Ray Kurzweil's posthuman vision of spiritual hu-machines with all the time in the world to cultivate "music, literature, beauty and artistic expression" sounds humane, to humans. But, says
Todd May, "without mortality our lives would eventually become shapeless. If we lived forever... it would be difficult to sustain our enthusiasm for even many of our most significant engagements." We'd be bored out of our skulls (would we have skulls?) with time slowed to the pace of birds plucking sand grains from the Sahara.
No, we'd best learn to embrace the approaching shore while still pursuing our projects, "orient toward the future while immersing in the present."
What did Camus say? “Real generosity towards the future lies in giving all to the present.”
And Dewey?
“The things in civilization we most prize are not of ourselves. They exist by grace of the doings and sufferings of the continuous human community in which we are a link.
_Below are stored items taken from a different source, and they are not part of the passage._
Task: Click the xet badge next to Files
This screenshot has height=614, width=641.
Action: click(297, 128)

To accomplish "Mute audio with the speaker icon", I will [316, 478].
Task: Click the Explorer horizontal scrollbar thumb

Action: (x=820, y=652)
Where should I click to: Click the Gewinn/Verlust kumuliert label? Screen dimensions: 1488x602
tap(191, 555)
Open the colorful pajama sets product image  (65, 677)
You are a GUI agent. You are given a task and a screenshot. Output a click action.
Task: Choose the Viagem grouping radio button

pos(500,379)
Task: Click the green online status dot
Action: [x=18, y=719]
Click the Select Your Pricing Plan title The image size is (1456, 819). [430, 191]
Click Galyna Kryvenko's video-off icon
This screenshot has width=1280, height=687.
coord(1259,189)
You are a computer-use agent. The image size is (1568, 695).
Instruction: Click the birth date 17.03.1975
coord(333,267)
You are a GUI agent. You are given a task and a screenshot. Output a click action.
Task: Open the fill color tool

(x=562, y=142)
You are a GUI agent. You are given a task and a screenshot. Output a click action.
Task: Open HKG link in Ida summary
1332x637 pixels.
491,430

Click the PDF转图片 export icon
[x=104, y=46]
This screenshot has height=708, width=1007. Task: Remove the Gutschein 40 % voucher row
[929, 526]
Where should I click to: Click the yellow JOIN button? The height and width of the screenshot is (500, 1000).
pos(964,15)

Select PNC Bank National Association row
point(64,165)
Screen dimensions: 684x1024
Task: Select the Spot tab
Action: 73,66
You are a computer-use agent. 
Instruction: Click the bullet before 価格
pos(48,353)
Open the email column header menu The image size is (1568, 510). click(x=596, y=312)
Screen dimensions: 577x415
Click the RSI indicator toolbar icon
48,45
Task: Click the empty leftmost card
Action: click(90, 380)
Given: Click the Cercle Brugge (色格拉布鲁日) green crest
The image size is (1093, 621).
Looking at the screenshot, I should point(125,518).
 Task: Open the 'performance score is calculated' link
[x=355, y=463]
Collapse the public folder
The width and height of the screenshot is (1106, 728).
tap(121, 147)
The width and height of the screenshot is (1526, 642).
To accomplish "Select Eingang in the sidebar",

Ours is the responsibility of conserving, transmitting, rectifying and expanding the heritage of values we have received, that those who come after us may receive it more solid and secure, more widely accessible and more generously shared than we have received it.” A Common Faith
And James?
The solid meaning of life is always the same eternal thing,— the marriage, namely, of some unhabitual ideal, however special, with some fidelity, courage, and endurance; with some man’s or woman ‘s pains.—And, whatever or wherever life may be, there will always be the chance for that marriage to take place. “
What Makes a Life Significant”
Or as McKibben says, "our job is to keep the human game going through our time, and to pass it on."
The game just now calls for no "magic technological breakthrough," just our best efforts to continue scaling up renewable energy, "eat lower on the food chain, build public transit networks, densify cities..." That's how we'll "reshape the zeitgeist" and "shift culture" to sustainability. It's helpful to recall that Nixon didn't necessarily want to sign the Clean Air Act, the Clean Water Act, the Endangered Species Act, et al, back in '70, he was compelled by dedicated activists out to conserve the Earth. "The mere act of gathering" [them] is an antidote to despair.
Maturity is a good word, when understood to mean growing up as opposed to just growing. J.S. Mill's remarks on the leveling of growth would surprise most libertarians these days, suggesting that the "art of living" only really matures when we stop devoting the bulk of our energies and resources to just "getting on" and accumulating ever-more material wealth.
Why grow up? Because (as we're about to read in CoPhi) that's what it means to live in the light. Maturity is a condition of success, in the climate fight and in any game worth playing.
McKibben seems to think growing up means we ought not to go into space, even to Mars, agreeing with Kim Stanley Robinson that it's "pernicious" to suppose we can just use up this planet and then go find another to despoil. But can't we "boldly go" in the spirit of exploration and maturity, not mere consumption? A mature conversation about that still needs to be had, I think.
Are "most of us, most of the time," really "pretty wonderful"? That's generous.
"Even--especially--in its twilight, the human game is graceful and compelling." McKibben's last words are elegiac, but a mature response to them will keep us in the game at least a while longer. Let's play seven. (Go Rays!)
And then let's go to Spring Training.